Пирамиды - Виталий Александрович Жигалкин
А пока кругом стояли мрачноватые бараки, длинные, обитые грязно-серой сухой штукатуркой, похожие на казармы николаевских времен. Бараки стояли просторно, и широкие зеленые лужайки между ними чуточку оживляли их.
IV
Тася шла в школу не по дороге, а через дворы, по шелковисто мягкой траве, уже успевшей обсохнуть от росы. Здесь было чисто, свежо. Пахло черемухой.
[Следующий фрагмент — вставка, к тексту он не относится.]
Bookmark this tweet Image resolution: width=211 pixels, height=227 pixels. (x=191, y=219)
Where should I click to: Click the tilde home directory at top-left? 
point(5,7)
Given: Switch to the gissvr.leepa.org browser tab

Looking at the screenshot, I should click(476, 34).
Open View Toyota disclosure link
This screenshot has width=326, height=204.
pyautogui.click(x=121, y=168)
Солнце пригревало чуть-чуть и было ласковым и желанным, каким бывает оно обычно утрами. По траве порой пробегал легкий ветерок, и она красиво, еле заметным перламутром, переливалась, ерошилась. Кое-где у дворов росли топольки, тоненькие, с нежными изумрудными листочками, отгороженные от коз грубыми полуотесанными кольями. Топольки в кольях выглядели уродливыми и нисколько не украшали яркие солнечные лужайки.
«Вот бы вечером повыдергать колья, а? — с упоением мечтала Тася. — Какие милые топольки были бы, а?»
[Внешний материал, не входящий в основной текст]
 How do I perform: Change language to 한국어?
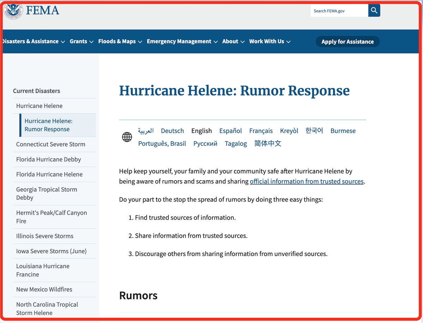314,130
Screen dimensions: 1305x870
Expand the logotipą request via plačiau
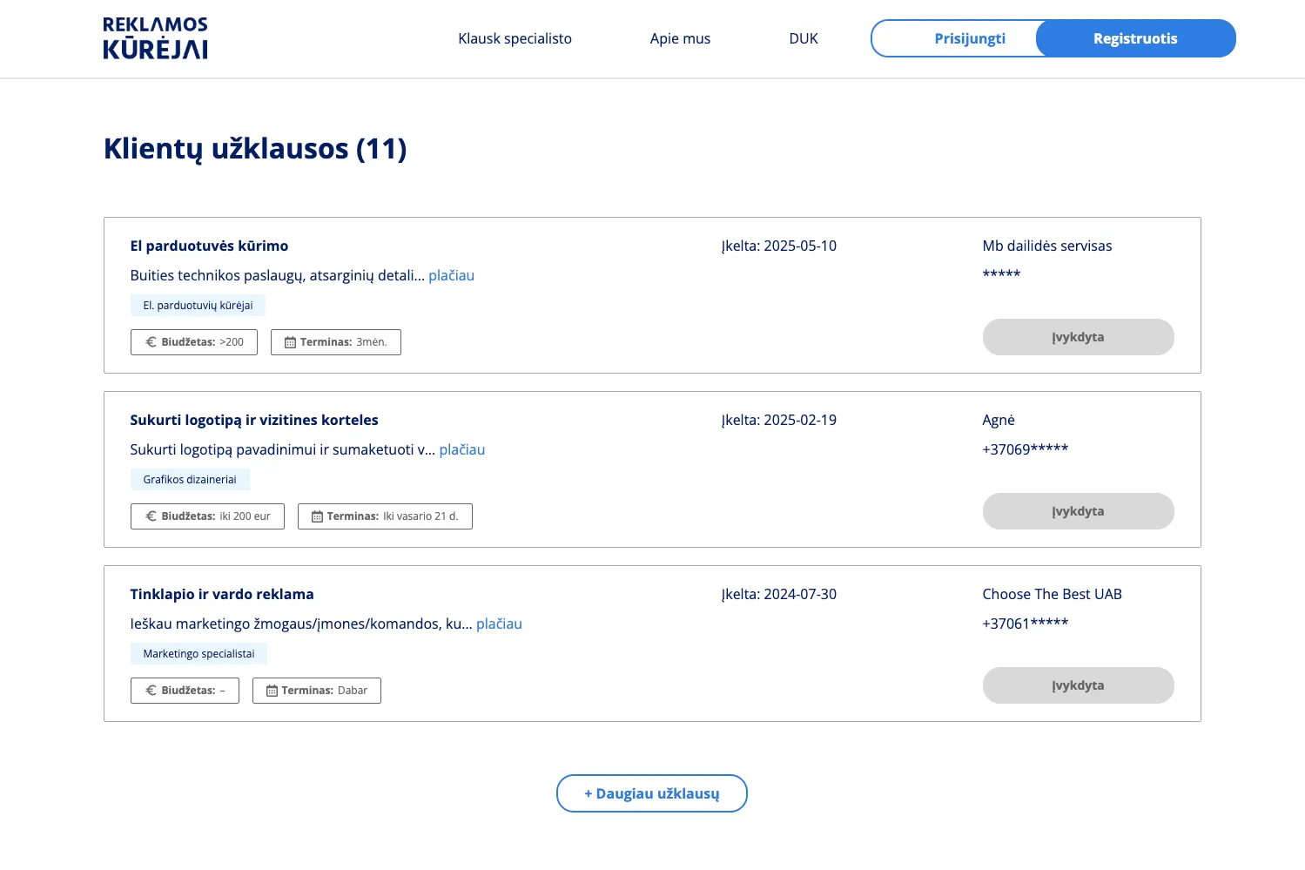461,449
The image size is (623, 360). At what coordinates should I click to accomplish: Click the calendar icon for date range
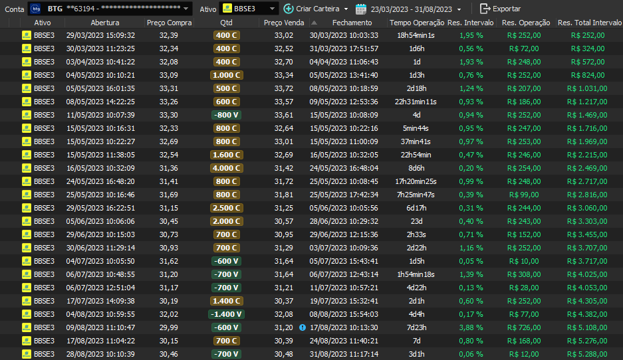tap(361, 9)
Школа находилась на самом дальнем от речки краю поселка и скобой замыкала оба ряда бараков. Она была видна от самого общежития, и Тася, как обычно, шагая к школе, несколько раз бессознательно отмечала:
«Ребятишки играют. Значит, звонка еще нет».
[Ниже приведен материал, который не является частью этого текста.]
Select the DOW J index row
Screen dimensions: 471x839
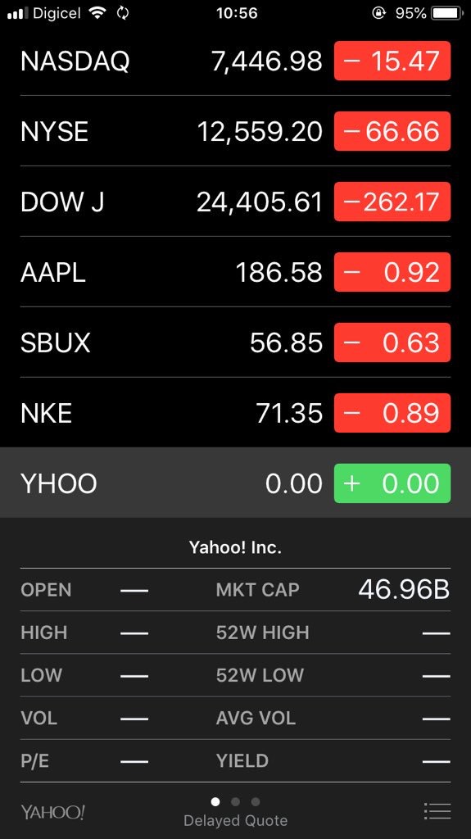point(236,202)
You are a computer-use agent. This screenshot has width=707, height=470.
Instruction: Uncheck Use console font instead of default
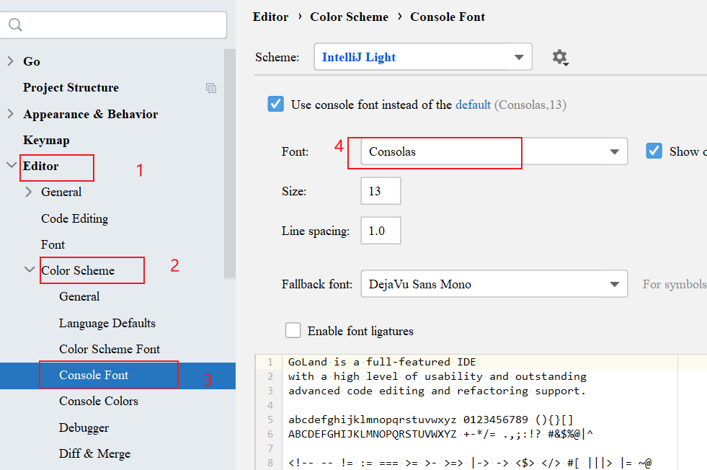coord(275,104)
Возле магазина, с хлебом в руке, встретилась ей Наташа, уже с утра понурая, уставшая. Темные полукружья обозначились у нее под глазами.
— Опять бессонница, Наташа?
— Да. Что-то не спится.
— Надо, наверное, больше гулять…
— А…а, ничего, на том свете отоспимся.
Наташа сама рассмеялась своей угрюмой шутке и прошла мимо. Серо-зеленый от диабазовой пыли комбинезон болтался на ней, как на палке.
«Устает она, наверное, — думала Тася. — Ей ведь еще и сорока нет, а уже прямо старуха».
У Наташи вечно что-нибудь болело. Ее тумбочка была забита всякими порошками, микстурами, таблетками, облатками. Особенно ее изматывала бессонница.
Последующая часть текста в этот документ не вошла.